Figure 7.. Longitudinal follow-up imaging using 18F-fluorodeoxyglucose (FDG) PET.
Images show a 68-year-old female patient with large vessel giant cell arteritis (LV-GCA) at time of diagnosis (A) and at 6 (B) and 12 months (C) follow-up points during treatment with tapered glucocorticoids and tocilizumab. FDG uptake is seen throughout the aorta and subclavian arteries bilaterally at diagnosis and is attenuated at each time-point thereafter.
Figure 8.
Figure 8.. Management of large vessel vasculitis.

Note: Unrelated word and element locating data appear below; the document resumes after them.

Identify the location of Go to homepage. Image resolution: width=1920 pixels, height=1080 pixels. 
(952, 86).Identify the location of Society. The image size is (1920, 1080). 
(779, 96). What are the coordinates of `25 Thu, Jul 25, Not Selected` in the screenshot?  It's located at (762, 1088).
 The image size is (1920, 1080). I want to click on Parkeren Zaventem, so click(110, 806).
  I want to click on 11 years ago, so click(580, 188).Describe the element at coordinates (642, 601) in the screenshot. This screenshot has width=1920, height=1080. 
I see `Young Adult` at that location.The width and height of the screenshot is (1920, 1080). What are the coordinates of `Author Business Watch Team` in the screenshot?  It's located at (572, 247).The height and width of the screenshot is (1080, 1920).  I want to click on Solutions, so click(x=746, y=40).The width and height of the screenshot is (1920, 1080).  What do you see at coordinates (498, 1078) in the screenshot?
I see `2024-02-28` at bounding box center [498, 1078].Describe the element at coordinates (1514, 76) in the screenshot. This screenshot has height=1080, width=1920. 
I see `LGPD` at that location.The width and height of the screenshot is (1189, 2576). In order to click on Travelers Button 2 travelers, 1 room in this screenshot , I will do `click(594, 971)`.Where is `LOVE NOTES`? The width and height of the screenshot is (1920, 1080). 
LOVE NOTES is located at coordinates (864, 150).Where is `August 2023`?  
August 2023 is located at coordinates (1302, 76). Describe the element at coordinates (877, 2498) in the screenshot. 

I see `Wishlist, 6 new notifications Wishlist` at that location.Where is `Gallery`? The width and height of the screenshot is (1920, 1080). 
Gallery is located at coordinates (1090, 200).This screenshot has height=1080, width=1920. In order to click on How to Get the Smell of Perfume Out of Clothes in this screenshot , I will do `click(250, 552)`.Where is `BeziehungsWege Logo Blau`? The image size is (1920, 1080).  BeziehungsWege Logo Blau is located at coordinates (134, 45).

Schematic outlining a simplified approach to the management of large vessel vasculitis (LVV). Despite the associated adverse effects, glucocorticoids remain the mainstay of treatment for both giant cell arteritis (GCA) and Takayasu arteritis (TAK). Addition of a glucocorticoid-sparing agent is recommended from the outset in TAK, and may be considered in some with GCA based on clinical features. Choice of glucocorticoid-sparing agent is largely dictated by physician preference. *Several novel therapeutic agents are currently under investigation in GCA and TAK and are outlined in box 5.